やること: 下にある口臭についての文章から、「口臭の発生源としては,口腔内」で始まり「され,口臭の原因となります。」で終わる部分を一字一句そのまま書き写してください。

本文抜粋:
=====
ドクターブログ

口臭

 口臭の発生源としては,口腔内からの生理的口臭,歯科・口腔領域の疾患由来,耳鼻咽喉科領域の疾患,内科疾患などがあります。癌や組織の壊死による化膿性疾患はタンパク質を分解するため,いわゆる腐敗臭を生じます。
(1)口腔内から発生する生理的口臭は,主に唾液成分を原材料として発生する口臭です。唾液や舌から検出されるグラム陽性菌であるSolobacterium mooreiなどが持つβ-ガラクトシダーゼと,強力なタンパク分解酵素であるジンジパインを分泌するPorphyromonas gingivalisなどの共同作用により化学的に安定であるムチンが分解されて,揮発性硫黄化合物が発生します。唾液の量や質(ムチンの量など)と関連するため,自律神経系の影響を受けることになります。
(2)歯科・口腔領域の疾患由来の口臭には,歯周病(歯周炎・歯肉炎),舌苔,粘膜疾患,清掃不良な義歯,多数歯にわたるう蝕,悪性腫瘍などがある。舌苔は消化器疾患などの影響を受け舌乳頭が伸展し,その間隙に剥離上皮,粘液,細菌,食物残澄が沈着して形成され,口臭の原因となります。
(3)耳鼻咽喉科領域の疾患として,副鼻腔炎,扁桃腺炎,上気道や中咽頭癌などがある。ほかに扁桃結石,膿栓も列挙されることが多いが,扁桃腺の解剖学的形態から病的疾患とは考えられず,その寄与がどの程度かはよく分かっていません。
(4)内科疾患由来としては,糖尿病,肝疾患,腎疾患、胃疾患などがあります。これら疾患では、血液中の代謝産生物が、鼻腔、肺胞経由で排出され鼻腔,口腔で検出されます。逆流性食道炎やピロリ菌による胃炎、肝硬変などと口臭との関連が報告されています。また、遺伝的疾患であるトリメチルアミン尿症があります。
=====
データ一覧:
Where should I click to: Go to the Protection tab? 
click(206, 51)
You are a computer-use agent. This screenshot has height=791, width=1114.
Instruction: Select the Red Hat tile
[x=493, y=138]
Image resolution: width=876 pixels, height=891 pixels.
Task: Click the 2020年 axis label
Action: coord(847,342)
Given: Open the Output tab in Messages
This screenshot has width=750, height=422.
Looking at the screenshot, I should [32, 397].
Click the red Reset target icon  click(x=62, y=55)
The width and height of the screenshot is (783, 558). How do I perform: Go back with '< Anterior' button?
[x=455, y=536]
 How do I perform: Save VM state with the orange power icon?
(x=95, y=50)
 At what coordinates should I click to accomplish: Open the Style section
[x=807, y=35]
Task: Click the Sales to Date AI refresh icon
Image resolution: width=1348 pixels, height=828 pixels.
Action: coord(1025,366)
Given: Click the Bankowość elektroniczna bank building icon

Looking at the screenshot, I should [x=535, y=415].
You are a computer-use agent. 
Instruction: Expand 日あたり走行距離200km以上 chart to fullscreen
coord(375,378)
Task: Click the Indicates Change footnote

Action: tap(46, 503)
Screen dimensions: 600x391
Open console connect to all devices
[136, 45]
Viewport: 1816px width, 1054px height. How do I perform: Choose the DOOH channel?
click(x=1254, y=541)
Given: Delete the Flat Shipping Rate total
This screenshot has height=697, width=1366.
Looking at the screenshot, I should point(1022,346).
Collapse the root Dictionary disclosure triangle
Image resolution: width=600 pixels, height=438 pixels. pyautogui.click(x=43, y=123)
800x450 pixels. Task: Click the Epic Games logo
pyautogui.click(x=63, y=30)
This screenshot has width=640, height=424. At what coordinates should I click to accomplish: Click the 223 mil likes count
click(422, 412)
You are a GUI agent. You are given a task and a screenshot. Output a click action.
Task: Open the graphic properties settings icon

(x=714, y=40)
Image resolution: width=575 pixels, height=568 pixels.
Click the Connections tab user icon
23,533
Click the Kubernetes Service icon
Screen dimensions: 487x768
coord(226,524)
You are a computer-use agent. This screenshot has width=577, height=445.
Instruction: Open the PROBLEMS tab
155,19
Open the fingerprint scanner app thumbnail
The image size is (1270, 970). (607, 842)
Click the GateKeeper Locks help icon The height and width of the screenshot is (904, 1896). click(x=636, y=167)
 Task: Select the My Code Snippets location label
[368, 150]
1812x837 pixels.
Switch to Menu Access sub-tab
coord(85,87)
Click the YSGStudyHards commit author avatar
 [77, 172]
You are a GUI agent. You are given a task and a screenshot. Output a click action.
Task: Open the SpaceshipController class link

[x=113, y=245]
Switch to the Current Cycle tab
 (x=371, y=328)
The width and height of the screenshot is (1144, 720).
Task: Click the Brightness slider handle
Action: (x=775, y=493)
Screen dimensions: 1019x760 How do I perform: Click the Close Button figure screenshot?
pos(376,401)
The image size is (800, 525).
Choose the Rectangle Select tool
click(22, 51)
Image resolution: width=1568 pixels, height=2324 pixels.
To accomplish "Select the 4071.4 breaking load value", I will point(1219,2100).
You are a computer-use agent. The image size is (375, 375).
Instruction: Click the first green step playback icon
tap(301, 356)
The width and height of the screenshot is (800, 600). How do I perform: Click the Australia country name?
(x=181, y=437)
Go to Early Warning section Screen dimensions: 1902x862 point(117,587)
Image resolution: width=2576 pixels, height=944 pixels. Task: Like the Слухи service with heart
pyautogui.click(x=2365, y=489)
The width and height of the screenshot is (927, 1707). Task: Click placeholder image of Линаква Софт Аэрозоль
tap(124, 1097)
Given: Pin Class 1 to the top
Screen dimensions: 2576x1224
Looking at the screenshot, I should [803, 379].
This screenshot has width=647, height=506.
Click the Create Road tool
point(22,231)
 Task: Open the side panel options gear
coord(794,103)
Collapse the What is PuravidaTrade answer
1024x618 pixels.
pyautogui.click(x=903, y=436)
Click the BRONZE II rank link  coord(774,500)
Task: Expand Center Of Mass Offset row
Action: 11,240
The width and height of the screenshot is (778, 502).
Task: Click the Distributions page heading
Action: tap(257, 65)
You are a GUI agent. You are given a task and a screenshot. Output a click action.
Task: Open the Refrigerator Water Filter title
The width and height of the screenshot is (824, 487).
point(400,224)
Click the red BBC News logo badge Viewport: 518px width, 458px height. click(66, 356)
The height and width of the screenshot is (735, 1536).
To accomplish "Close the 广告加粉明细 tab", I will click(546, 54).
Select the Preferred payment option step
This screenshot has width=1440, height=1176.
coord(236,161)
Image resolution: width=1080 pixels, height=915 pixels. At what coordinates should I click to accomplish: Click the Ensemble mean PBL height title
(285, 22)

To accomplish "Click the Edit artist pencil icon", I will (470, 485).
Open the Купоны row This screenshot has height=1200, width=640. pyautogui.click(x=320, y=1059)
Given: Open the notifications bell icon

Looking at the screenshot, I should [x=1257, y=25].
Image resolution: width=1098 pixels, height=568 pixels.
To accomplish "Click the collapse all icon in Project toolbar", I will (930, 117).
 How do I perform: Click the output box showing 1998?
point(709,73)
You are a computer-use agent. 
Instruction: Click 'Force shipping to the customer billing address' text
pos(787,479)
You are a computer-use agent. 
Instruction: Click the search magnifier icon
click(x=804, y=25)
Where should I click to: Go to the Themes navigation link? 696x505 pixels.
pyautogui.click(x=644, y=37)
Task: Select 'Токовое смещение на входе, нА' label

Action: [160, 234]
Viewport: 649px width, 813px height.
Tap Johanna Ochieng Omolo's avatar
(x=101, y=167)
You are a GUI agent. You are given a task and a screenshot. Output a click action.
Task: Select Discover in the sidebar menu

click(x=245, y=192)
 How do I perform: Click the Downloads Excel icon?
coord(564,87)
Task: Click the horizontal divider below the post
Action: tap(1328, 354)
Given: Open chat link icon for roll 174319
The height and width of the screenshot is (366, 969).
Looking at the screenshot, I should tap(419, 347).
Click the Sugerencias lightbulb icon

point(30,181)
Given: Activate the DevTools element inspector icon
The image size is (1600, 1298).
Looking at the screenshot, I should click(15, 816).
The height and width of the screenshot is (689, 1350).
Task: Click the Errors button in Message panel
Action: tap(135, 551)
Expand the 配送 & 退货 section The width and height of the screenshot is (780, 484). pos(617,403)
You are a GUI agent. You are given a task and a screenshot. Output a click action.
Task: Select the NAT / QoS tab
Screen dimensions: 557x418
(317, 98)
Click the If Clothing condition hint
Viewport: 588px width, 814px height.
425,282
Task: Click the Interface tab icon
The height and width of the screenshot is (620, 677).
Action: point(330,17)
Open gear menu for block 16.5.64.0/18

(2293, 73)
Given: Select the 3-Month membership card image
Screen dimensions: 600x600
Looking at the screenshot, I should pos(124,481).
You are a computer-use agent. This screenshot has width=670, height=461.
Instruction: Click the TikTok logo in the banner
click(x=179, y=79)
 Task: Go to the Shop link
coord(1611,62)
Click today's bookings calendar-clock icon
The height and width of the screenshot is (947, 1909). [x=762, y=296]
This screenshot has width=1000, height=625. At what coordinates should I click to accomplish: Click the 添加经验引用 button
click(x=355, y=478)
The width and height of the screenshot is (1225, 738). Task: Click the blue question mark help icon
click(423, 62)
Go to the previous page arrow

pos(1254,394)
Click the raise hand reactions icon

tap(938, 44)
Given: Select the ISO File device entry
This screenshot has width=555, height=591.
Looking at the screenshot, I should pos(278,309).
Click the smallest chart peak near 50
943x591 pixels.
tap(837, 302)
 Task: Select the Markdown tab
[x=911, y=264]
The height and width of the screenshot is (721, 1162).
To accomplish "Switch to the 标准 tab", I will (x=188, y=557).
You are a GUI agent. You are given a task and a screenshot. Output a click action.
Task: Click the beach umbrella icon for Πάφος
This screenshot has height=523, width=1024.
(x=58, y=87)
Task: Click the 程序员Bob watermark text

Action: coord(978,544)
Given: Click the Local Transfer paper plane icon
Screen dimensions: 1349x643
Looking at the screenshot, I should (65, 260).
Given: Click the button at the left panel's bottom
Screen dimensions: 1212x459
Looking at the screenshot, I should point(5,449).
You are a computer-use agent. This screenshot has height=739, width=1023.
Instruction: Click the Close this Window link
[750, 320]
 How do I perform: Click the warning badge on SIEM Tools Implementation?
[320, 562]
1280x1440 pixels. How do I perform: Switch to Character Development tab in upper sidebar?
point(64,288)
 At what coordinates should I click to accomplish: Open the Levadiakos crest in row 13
=====
解答:
口臭の発生源としては,口腔内からの生理的口臭,歯科・口腔領域の疾患由来,耳鼻咽喉科領域の疾患,内科疾患などがあります。癌や組織の壊死による化膿性疾患はタンパク質を分解するため,いわゆる腐敗臭を生じます。
(1)口腔内から発生する生理的口臭は,主に唾液成分を原材料として発生する口臭です。唾液や舌から検出されるグラム陽性菌であるSolobacterium mooreiなどが持つβ-ガラクトシダーゼと,強力なタンパク分解酵素であるジンジパインを分泌するPorphyromonas gingivalisなどの共同作用により化学的に安定であるムチンが分解されて,揮発性硫黄化合物が発生します。唾液の量や質(ムチンの量など)と関連するため,自律神経系の影響を受けることになります。
(2)歯科・口腔領域の疾患由来の口臭には,歯周病(歯周炎・歯肉炎),舌苔,粘膜疾患,清掃不良な義歯,多数歯にわたるう蝕,悪性腫瘍などがある。舌苔は消化器疾患などの影響を受け舌乳頭が伸展し,その間隙に剥離上皮,粘液,細菌,食物残澄が沈着して形成され,口臭の原因となります。